© M Jucha

Lyrid meteor shower set to light up night skies this week

Spectacular show peaks on Tuesday and Wednesday

Written by
Time Out contributors

If you're bored of binge-watching TV series and movies you already saw, this week may provide an altogether more unique experience of visual entertainment. The Lyrid meteor shower is set to light up the skies after sunset until Saturday 25 April. Its peak is estimated to occur on Tuesday and Wednesday night. During this time, the 2020 installment of the shower is expected to produce between 10 and 20 meteors per hour, with around a quarter of these liable to leave lingering incandescent trails behind them in the night sky.

Lyrid is one of the oldest meteor showers recorded on earth, with references in China dating back to more than 2,700 years ago. The meteor shower is comprised of particles given off by Comet Thatcher, which orbits the sun once every 415 years. It last passed by the earth in 1861 and won't return until 2276, but each year the Earth passes through the path of the comet providing the chance to catch its debris as it burns up in the Earth's atmosphere.

Lyrid meteor
Lyrid meteor© R Raybell

Although rarely as spectacular as the August Perseids or December Geminids, the April Lyrids are the first large meteor shower of 2020, with a smaller happening having occurred in early January.
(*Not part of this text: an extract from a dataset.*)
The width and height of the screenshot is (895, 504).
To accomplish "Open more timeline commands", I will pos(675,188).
In 1922, a rate of 96 meteors per hour was recorded for the Lyrids and in 1982 between 90 and 100 per hour. The rate at which they fall and are able to be seen is totally unpredictable, so it's always worth keeping an eye open for them.
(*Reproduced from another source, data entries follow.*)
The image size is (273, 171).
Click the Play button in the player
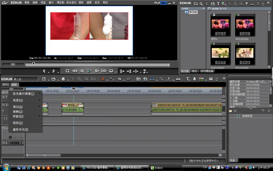click(x=89, y=71)
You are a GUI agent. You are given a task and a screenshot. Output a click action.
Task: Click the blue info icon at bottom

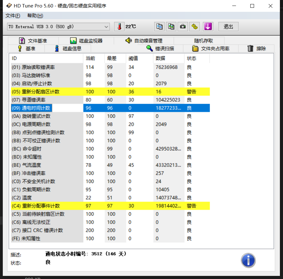(248, 260)
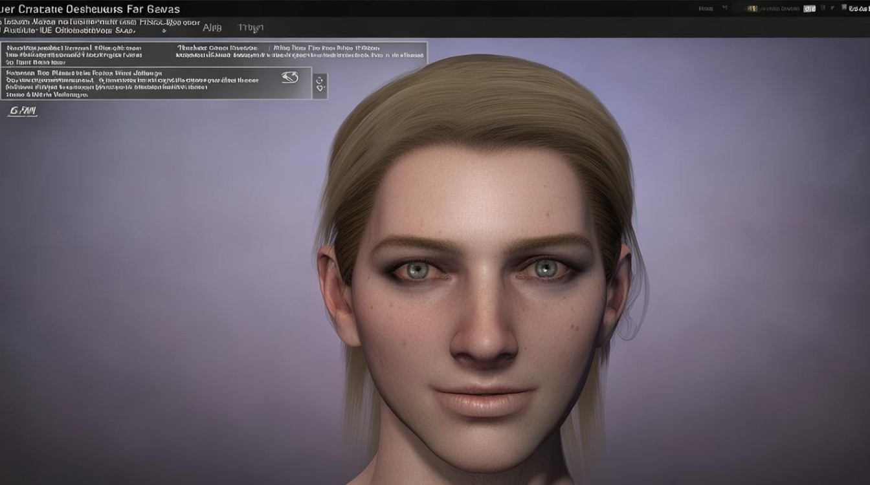This screenshot has height=485, width=870.
Task: Select the lower description panel with the arrow
Action: click(x=156, y=83)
Unlike 2019's Lyrid shower, this year the waning moon will allow a better view. This week, Jupiter, Saturn and Mars will also group together in the sky and will visible in this pattern to the naked eye, providing a potentially thrilling backdrop to the 'shooting stars'. This rare grouping of the planets won't happen again for a couple of years. Although the comet Thatcher's particles will be flying into the upper atmosphere at 110,000 miles per hour, this is actually a relatively slow speed at which a meteor shower occurs.